A sensor typically measures a physical quantity and converts it into a signal that an observer or an instrument can read. For example, a mercury-in-glass thermometer converts a measured temperature into expansion and contraction of a liquid that can be read on a calibrated glass tube. A thermocouple converts temperature to an output voltage that a voltmeter can read. For accuracy, sensors are generally calibrated against known standards.
A sensor's sensitivity indicates how much the sensor's output changes when the measured quantity changes. For instance, if the mercury in a thermometer moves 1 cm when the temperature changes by 1° C., the sensitivity is 1 cm/° C. Sensors that measure very small changes have very high sensitivities. Sensors may also have an impact on what they measure; for instance, a room temperature thermometer inserted into a hot cup of liquid cools the liquid while the liquid heats the thermometer. The resolution of a sensor is the smallest change it can detect in the quantity that it is measuring. The resolution is related to the precision with which the measurement is made.

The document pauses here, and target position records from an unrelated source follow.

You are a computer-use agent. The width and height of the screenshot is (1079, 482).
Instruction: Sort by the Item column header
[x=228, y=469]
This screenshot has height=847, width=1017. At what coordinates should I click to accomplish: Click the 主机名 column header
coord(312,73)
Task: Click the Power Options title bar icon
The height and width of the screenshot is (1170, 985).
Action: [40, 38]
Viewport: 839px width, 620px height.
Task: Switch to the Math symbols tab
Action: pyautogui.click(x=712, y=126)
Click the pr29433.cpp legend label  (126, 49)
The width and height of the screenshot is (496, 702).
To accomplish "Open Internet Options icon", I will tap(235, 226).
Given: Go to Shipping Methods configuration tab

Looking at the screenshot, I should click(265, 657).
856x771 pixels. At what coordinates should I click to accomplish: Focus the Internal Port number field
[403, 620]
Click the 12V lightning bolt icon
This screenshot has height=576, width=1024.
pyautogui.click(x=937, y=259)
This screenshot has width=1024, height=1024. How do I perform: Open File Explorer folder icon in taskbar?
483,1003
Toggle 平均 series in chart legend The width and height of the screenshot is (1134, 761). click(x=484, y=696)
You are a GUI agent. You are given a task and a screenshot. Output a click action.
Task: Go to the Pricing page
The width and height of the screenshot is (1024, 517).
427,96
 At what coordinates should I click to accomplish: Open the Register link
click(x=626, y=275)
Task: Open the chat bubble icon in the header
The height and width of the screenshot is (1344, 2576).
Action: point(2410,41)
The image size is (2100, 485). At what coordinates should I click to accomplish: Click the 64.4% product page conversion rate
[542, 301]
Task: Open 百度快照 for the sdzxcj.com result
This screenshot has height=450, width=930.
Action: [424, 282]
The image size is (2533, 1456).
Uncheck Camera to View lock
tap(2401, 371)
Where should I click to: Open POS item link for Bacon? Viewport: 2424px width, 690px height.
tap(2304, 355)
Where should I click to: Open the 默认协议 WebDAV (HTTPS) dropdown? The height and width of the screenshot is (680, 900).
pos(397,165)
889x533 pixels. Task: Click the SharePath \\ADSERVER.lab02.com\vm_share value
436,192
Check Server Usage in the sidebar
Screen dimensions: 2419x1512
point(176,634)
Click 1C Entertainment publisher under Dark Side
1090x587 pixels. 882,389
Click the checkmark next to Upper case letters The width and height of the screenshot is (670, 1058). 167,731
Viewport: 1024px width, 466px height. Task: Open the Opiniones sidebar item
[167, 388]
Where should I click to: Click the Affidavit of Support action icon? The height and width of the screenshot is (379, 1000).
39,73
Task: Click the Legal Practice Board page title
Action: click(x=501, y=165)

The output signal of a sensor is typically linearly proportional to the value or simple function (logarithmic) of the measured property. The sensitivity is then defined as the ratio between output signal and measured property. For example, if a sensor measures temperature and has a voltage output, the sensitivity is a constant with the unit [V/K]; this sensor is linear because the ratio is constant at all points of measurement.